The four-story building at 91 Purchase St. was built by the Fall River Lodge of Elks and opened in 1911 for club use, according to the Fall River Historical Society.
In 1983, the former unused lower-level Elks bar was known as Down Under — a bar business, Travassos said, owned and operated by the late Mark Thiboutot, then the town’s fire captain, and his late brother. David Thiboutot, who eventually served as the Fall River Fire Chief.
Brandt bought Down Under in 1991 and ran it under this business banner until 1997 when he went down the route of an Irish-themed establishment with a new moniker.
In addition to the St. James Irish Pub, the mixed-use building at the corner of Bank and Purchase streets now consists of four apartments — all on the second floor — and two commercial tenants on the ground floor, including the Pink Café Bean and Whiskey & Steel Barbershop.
Kitchen Dishes Help Keep Business Afloat
Travassos said when he became sole owner of the St. James Irish Pub in 2015, the year Brandt ended his business partnership, he aggressively sought to strengthen the role of his kitchen, which was became known for its variety of chicken wings and drumsticks. and sauces.
He said a focus on an affordable, high-quality menu for lunch and dinner has boosted his bottom line – and especially later during the coronavirus pandemic, when customers had to order food with their drinks. .

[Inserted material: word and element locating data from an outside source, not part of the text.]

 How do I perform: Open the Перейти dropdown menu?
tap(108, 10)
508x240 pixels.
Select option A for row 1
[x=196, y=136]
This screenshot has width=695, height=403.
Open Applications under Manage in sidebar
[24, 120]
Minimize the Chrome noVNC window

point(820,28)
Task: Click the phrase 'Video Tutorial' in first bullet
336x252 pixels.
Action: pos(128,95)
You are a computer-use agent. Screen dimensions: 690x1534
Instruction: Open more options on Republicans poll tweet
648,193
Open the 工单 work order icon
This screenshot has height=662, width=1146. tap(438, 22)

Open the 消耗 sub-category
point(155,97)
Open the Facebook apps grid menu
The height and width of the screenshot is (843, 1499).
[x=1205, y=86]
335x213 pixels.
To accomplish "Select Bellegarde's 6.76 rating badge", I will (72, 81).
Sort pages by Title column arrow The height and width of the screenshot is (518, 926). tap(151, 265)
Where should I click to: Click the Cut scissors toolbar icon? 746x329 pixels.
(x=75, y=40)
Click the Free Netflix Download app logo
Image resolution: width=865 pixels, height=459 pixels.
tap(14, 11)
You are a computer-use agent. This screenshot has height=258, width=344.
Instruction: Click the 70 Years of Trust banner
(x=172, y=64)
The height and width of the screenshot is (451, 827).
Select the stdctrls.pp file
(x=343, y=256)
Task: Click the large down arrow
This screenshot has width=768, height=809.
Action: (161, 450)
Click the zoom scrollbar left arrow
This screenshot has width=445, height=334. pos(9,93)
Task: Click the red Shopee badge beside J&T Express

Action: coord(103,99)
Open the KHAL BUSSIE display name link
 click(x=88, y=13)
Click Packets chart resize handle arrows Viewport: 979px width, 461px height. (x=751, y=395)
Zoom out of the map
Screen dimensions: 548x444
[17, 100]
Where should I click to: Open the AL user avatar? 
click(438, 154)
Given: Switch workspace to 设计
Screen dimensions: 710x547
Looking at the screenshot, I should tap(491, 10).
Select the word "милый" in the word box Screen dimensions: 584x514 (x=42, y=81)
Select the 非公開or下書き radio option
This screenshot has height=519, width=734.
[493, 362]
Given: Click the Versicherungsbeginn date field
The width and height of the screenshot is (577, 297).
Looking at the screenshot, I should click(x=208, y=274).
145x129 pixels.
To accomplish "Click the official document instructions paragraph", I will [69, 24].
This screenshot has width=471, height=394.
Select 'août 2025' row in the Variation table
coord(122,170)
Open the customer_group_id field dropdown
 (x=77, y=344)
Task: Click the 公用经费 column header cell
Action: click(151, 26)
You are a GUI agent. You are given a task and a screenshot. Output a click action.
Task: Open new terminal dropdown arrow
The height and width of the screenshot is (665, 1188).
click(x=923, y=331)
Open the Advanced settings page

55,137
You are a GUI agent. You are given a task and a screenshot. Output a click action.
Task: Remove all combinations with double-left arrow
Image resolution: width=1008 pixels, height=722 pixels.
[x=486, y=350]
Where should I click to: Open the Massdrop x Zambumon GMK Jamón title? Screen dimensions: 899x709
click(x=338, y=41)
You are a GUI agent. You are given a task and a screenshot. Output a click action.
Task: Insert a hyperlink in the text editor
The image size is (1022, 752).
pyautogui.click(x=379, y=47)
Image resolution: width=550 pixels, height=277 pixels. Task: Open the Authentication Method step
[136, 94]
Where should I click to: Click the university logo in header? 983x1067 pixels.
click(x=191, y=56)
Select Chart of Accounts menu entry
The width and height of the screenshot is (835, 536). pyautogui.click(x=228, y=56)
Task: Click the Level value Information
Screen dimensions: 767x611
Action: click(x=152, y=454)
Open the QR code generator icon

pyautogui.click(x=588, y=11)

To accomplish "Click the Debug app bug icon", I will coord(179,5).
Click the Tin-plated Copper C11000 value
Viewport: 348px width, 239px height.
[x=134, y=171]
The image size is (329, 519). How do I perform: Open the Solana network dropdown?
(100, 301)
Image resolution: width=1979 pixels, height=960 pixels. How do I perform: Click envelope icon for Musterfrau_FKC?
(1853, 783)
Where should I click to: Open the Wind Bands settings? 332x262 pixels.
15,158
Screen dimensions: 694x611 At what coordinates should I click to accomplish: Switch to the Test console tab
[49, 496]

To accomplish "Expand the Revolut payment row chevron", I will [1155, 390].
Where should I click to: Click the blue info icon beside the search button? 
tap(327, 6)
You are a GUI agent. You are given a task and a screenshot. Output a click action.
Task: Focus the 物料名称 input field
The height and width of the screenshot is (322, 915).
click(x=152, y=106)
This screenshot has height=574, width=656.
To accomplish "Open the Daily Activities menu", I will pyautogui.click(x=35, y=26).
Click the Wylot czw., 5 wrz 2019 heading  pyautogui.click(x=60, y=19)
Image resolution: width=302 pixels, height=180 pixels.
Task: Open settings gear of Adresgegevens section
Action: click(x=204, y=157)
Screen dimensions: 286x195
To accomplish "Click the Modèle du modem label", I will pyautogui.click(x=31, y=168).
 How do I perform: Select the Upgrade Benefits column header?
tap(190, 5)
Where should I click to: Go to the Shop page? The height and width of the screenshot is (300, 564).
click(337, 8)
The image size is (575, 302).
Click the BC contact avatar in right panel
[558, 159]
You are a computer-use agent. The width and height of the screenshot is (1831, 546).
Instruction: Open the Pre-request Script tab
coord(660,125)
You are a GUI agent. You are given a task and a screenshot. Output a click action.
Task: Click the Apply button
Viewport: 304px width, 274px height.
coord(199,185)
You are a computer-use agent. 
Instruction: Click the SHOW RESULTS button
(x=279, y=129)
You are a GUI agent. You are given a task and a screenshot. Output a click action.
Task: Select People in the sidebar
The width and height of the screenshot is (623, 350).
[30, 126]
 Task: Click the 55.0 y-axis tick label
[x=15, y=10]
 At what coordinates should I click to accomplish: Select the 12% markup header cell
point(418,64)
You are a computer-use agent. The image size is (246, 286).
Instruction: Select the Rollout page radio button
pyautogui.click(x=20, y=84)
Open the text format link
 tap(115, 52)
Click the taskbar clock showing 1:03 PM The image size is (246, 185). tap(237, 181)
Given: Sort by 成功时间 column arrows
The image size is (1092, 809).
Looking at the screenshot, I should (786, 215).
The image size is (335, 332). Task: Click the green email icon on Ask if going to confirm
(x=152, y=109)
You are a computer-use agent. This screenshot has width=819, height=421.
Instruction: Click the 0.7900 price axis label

“It’s a restaurant, more of a bar,” Travassos said, noting that the menu also includes cod cakes, hot dogs, burgers and chicken breast sandwiches.
He said his kitchen staff now consisted of two part-time cooks and three full-time cooks, one of whom served as head chef.
A basic dress code and live music
For years, the St. James Irish Pub has had a dress code posted on the brick wall next to its downstairs entrance.
Included on the list of no-no’s are colors or motorcycle club vests or other clothing indicating any type of gang affiliation; sleeveless shirts; and badly worn caps.
Live music has returned five nights a week since the lifting of coronavirus-related state restrictions – including authentic Irish instrumentals every Wednesday evening. Thursday evenings are reserved for quizzes.
Travassos says a major challenge he and his former business partner faced, years before COVID-19 took center stage, was adapting to the 2004 state law banning to smoke in bars and restaurants.
The enactment of this law, he says, convinced them to turn their darts room into a kitchen.
“We lost 35% of our business in the first four months,” Travassos said, adding, “This place used to be Smoke City. It was either put in the kitchen or closed.
Customers become friends
Travassos said he and his fiancée, a retired music teacher in the public school system, were looking forward to traveling after the sale of the St. James Irish Pub was finalized.
He said that with his daughter in her senior year at the University of Connecticut, he had come to a point where he felt financially secure enough to retire.
But Travassos said he would make himself available to new owners during their first six to eight months if they asked for help.
And he said he would stop by from time to time to say hello to the people he got to know over the years.
“A lot of those clients are now friends of mine,” Travassos said.